▸ **WORK TO COMPLETE**
Transcribe the entries below word for word, beginning at the line with "Click the Excel File label" and stopping after the line with "This screenshot has height=686, width=1172."; drop all pictures.

▸ **MATERIAL FOR THE TASK**
*** Begin section ***

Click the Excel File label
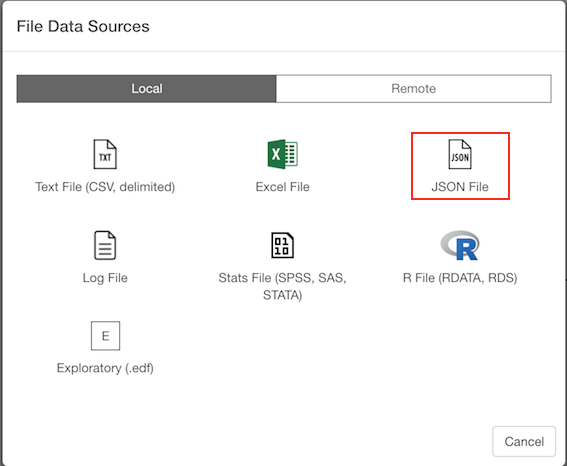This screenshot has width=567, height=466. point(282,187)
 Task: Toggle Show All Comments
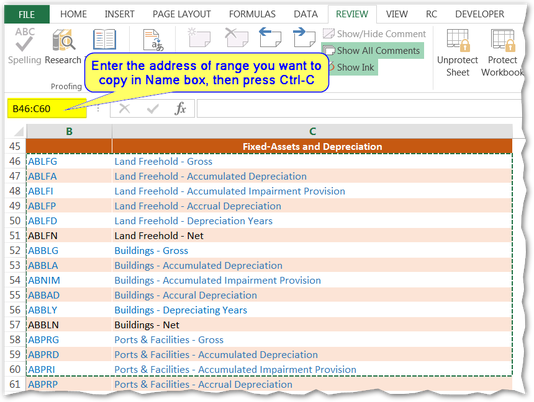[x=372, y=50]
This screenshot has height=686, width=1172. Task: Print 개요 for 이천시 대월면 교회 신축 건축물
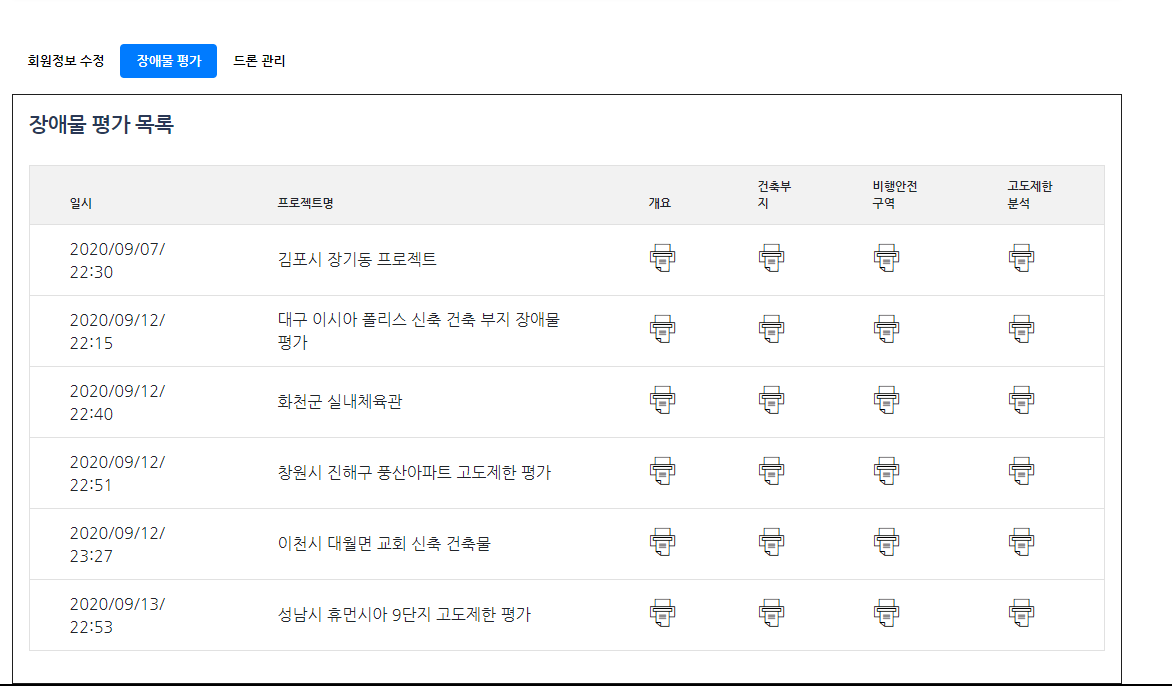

*** End section ***
*** Begin section ***

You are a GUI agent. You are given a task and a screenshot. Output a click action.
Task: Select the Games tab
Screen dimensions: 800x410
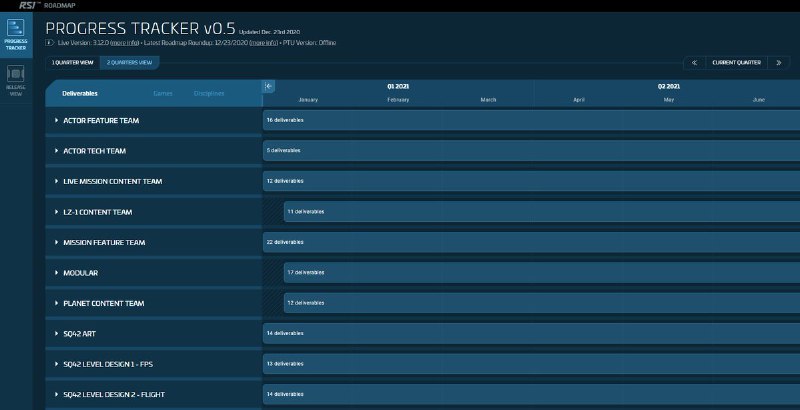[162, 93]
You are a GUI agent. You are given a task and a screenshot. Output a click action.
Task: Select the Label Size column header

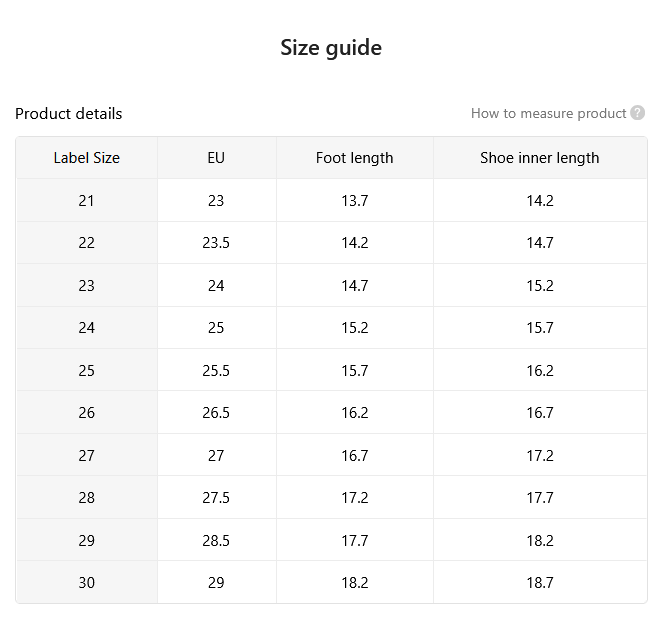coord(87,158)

*** End section ***

▸ **YOUR SOLUTION**
Click the Excel File label
This screenshot has width=567, height=466. point(282,187)
 Task: Toggle Show All Comments
[x=372, y=50]
This screenshot has height=686, width=1172. Task: Print 개요 for 이천시 대월면 교회 신축 건축물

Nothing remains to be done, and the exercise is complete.